▸ The task
A single number is the whole answer: the count of lines in these entries that hold "computer".

▸ Task material
┄┄┄┄┄┄
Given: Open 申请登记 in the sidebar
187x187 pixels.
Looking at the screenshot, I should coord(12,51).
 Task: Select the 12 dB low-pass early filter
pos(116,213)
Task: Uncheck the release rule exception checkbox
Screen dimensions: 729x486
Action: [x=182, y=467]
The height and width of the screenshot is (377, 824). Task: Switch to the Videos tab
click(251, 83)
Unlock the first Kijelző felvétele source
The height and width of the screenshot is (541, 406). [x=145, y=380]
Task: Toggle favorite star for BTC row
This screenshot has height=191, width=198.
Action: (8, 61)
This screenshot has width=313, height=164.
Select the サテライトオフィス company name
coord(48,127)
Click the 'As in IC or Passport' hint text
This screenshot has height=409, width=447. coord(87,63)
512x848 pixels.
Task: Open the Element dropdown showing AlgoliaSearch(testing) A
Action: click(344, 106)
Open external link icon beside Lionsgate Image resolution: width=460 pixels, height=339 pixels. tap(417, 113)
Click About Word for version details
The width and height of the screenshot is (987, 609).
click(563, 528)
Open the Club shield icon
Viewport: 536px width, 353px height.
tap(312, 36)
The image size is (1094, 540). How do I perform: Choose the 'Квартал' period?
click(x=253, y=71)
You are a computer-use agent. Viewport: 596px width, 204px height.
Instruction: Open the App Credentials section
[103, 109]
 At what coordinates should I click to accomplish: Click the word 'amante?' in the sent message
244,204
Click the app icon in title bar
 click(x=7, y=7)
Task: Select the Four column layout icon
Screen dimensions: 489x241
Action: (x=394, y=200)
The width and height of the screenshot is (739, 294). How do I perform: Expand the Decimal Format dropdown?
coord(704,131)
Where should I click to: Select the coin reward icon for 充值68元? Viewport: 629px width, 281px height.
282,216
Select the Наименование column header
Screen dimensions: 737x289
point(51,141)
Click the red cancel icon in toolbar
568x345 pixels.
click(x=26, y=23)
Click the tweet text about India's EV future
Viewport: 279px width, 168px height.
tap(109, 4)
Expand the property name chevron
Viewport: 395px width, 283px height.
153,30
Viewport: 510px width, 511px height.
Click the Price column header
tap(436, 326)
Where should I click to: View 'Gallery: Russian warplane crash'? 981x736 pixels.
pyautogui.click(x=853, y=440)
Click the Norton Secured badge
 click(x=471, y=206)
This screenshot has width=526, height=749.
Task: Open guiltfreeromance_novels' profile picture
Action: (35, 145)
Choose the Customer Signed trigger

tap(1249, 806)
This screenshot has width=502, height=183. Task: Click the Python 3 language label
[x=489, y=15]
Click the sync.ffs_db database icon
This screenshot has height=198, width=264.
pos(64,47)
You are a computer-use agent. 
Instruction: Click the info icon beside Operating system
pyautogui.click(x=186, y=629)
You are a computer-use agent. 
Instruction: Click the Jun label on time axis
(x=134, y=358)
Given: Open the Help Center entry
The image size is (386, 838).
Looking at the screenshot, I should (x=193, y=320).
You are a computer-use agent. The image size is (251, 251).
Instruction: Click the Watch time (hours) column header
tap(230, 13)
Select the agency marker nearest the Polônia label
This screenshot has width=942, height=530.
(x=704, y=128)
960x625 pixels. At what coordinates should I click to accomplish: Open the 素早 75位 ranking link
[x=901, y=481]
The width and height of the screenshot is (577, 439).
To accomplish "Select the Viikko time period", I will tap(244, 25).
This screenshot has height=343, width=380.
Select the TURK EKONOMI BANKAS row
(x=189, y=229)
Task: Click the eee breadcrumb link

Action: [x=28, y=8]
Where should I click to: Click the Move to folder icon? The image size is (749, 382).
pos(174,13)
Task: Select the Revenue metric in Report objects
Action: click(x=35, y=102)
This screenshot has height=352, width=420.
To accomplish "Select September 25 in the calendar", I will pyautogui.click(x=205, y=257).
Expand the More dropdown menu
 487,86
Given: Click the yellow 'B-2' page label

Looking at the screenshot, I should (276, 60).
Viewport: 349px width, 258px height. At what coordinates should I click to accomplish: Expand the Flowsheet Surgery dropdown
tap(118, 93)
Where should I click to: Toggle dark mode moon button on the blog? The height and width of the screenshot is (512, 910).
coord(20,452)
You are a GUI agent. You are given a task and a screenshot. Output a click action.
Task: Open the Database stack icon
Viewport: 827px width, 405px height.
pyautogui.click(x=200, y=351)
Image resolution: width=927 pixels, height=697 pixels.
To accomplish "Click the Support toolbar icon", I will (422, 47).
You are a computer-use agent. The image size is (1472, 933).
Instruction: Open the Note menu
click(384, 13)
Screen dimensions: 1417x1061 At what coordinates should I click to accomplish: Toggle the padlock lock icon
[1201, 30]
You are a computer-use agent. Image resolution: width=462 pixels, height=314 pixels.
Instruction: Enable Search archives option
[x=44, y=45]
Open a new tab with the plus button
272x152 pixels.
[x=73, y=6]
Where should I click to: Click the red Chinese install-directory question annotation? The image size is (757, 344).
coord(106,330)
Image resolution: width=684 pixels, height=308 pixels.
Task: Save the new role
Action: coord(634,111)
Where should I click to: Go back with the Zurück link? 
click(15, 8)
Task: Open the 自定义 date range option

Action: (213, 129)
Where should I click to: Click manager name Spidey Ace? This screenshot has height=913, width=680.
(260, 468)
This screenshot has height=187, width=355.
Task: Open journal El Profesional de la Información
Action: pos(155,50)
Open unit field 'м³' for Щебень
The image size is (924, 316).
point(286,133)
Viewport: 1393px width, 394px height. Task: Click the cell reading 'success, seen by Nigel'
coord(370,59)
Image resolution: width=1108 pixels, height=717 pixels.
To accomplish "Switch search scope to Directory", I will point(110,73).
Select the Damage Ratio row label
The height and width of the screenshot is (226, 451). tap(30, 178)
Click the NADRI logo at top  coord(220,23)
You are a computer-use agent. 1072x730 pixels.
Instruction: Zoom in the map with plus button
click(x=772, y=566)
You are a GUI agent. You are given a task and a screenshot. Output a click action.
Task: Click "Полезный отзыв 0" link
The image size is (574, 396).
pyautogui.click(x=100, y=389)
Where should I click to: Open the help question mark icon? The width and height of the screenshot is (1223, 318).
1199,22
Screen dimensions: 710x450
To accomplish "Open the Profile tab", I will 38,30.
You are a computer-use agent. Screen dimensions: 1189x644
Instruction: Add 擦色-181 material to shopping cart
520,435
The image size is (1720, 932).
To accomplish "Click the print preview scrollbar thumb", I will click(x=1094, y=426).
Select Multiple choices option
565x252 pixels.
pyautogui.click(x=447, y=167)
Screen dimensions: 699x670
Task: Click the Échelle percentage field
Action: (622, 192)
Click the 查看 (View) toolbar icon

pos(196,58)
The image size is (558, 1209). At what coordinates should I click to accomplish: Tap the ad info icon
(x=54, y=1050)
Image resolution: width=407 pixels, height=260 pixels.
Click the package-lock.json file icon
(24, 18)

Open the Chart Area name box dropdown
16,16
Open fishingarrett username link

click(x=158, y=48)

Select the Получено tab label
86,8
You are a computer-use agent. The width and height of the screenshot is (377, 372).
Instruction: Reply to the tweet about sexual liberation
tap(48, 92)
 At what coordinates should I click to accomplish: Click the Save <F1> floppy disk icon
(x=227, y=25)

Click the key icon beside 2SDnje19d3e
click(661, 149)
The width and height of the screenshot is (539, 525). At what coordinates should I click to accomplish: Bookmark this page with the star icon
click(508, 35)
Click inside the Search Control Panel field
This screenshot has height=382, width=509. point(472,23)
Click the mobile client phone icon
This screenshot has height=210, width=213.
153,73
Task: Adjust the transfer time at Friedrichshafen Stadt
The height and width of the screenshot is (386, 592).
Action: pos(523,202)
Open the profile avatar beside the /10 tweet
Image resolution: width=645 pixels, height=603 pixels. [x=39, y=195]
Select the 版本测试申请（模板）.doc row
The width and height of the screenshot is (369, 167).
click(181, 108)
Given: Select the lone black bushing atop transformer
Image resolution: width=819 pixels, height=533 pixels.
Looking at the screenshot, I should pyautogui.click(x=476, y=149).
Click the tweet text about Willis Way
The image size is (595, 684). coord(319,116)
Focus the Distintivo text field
┄┄┄┄┄┄
▸ Exercise result
9